** WHAT IS NEEDED **
Pull out each line of the data below that contains the string "icon", treating uppercase and lowercase as different.

** Entries for locating text and elements **
┄┄┄┄┄┄┄┄┄┄

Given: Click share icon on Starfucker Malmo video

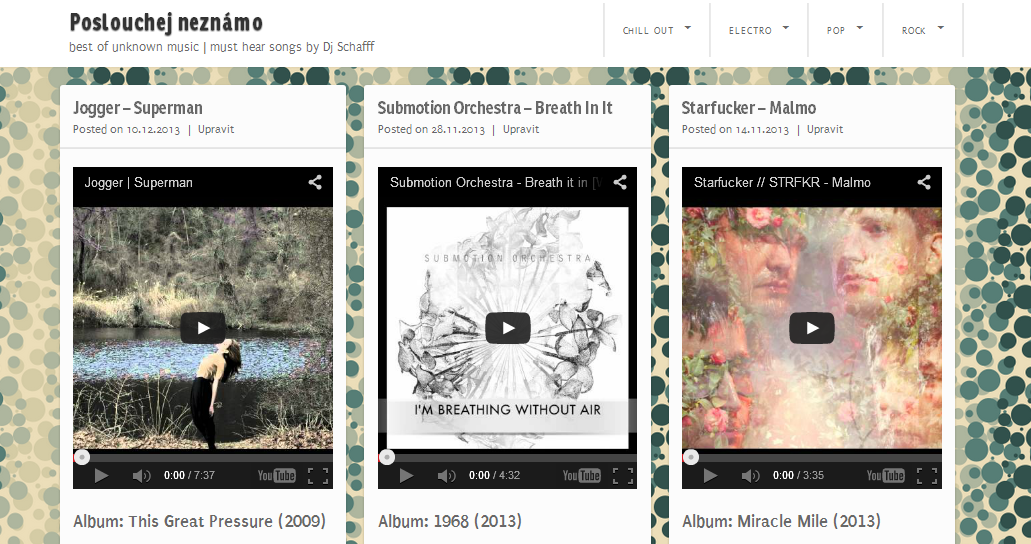Looking at the screenshot, I should pos(924,182).
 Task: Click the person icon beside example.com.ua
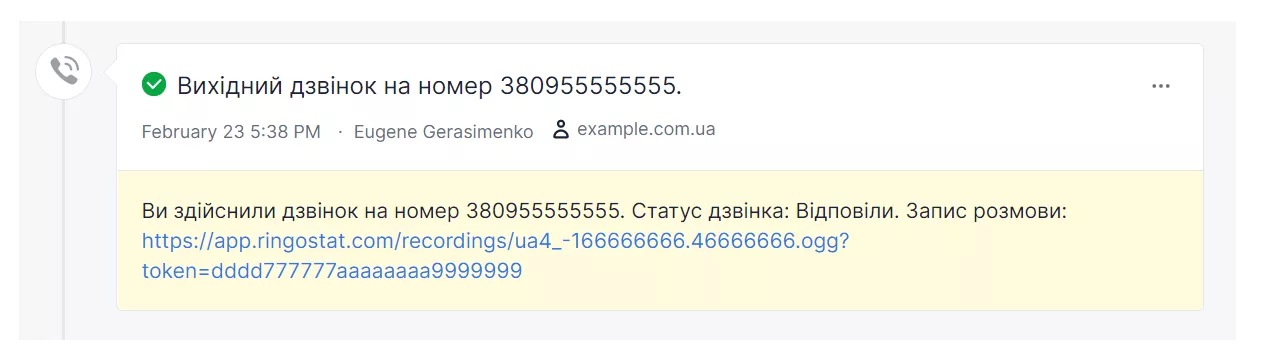click(561, 130)
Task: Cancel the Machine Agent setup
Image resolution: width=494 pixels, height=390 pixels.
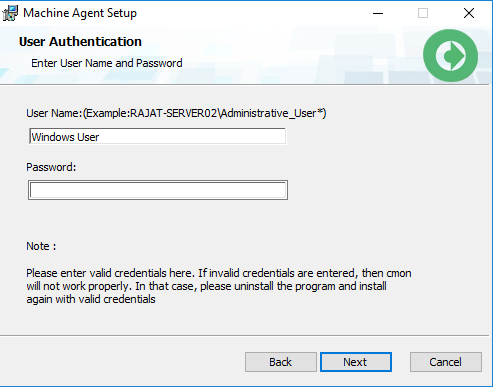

┄┄┄┄┄┄┄┄┄┄

** ANSWER TO THIS TASK **
Given: Click share icon on Starfucker Malmo video
 Task: Click the person icon beside example.com.ua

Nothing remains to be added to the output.